Pursuing Peace in Italy (April 2003)

I was feeling a bit out of it after my flight to Rome. I looked out the window of the train taking me into the city and saw rainbow flags flying from balconies and windows of houses and apartments. They all had “PACE” on them.

What did it mean? Something to do with gay rights? Like PFLAG (Parents, Families and Friends of Lesbian and Gays)?

Finally it clicked: Pace. Paz. Paix. Peace. A fitting theme for my time spent in Rome earlier this month.
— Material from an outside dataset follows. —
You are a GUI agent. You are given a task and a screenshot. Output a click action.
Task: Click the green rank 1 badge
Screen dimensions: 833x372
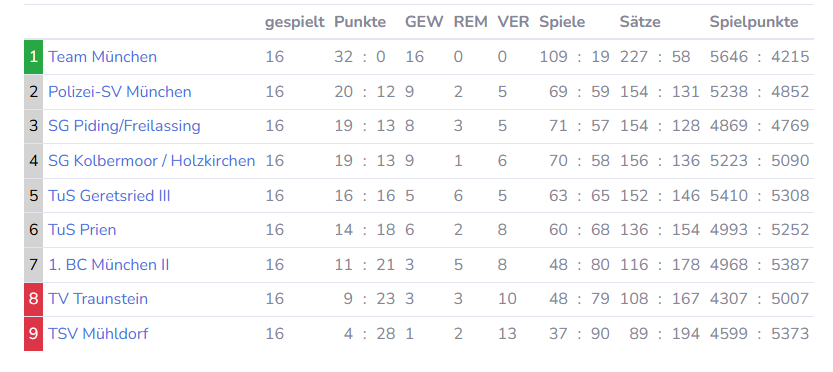(33, 57)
Rome marked the culmination of a six-month’s work to produce our fifth annual report. The Italian government had agreed to pay to bring together our global network of researchers together to submit their updates for the report. Our partner, the Italian Campaign to Ban Landmines had volunteered to coordinate all aspects of the meeting. I was going a week ahead of the meeting to early to make sure it would all go as planned.

I worked out of the campaign’s tiny office at the beginning with my colleagues Simona and Giuseppe speaking to me in an odd mix of English & Italian and me answering in English and sometimes Spanish. In Iraq, a story broke about deminers disarming and removing thousands of antipersonnel mines discovered stored in a mosque. I looked online at their photos. These were Italian-manufactured Valmara-69 antipersonnel mines, a particularly nasty-looking device the size of a tin can with three prongs coming off the top. Designed to jump up a meter before exploding, after wires coming from the prongs were tripped. Italy exported these mines by the millions in the late 1980s and early 1990s. We had our media hook for the opening press conference.

As our participants started arriving from all over the world, I moved into the venue, a converted monastery in the south of the city. We met, slept, ate and partied in this place for three days straight. I awoke on the first day of the conference to see U.S. soldiers in Baghdad and the Republican Guard running away while stripping off their black uniforms. I wondered if we’d be able to stay focused on our discussions. By the end of the meeting, the U.S. seemed to be “winning” Baghdad. We took the participants outside for a group photograph. They posed with the PACE flags. Later we gave everyone a flag, which they dressed up in for the closing party.

For most of our people, the PACE message was more relevant to their situations back home and not the Iraq war. Conflicts simmering or continuing in countries like Armenia, Azerbaijan, Brazil, Burma, Burundi, Colombia, Egypt, Indonesia, Nepal, the Philippines, Serbia, Senegal, Sudan, Uganda, Venezuela and so on… But Iraq was the overriding theme of the week. We watched the bombs drop and knew the hard work was yet to be done. Who will clean up this mess of mines, cluster bombs and other explosive remnants of war? Why did it have to happen in the first place?

At this time in history, Italy was probably the most appropriate place we could have chosen to meet in peace about peace. Pace, pronounced pa-chey. Back in DC, my flag is flying from the balcony.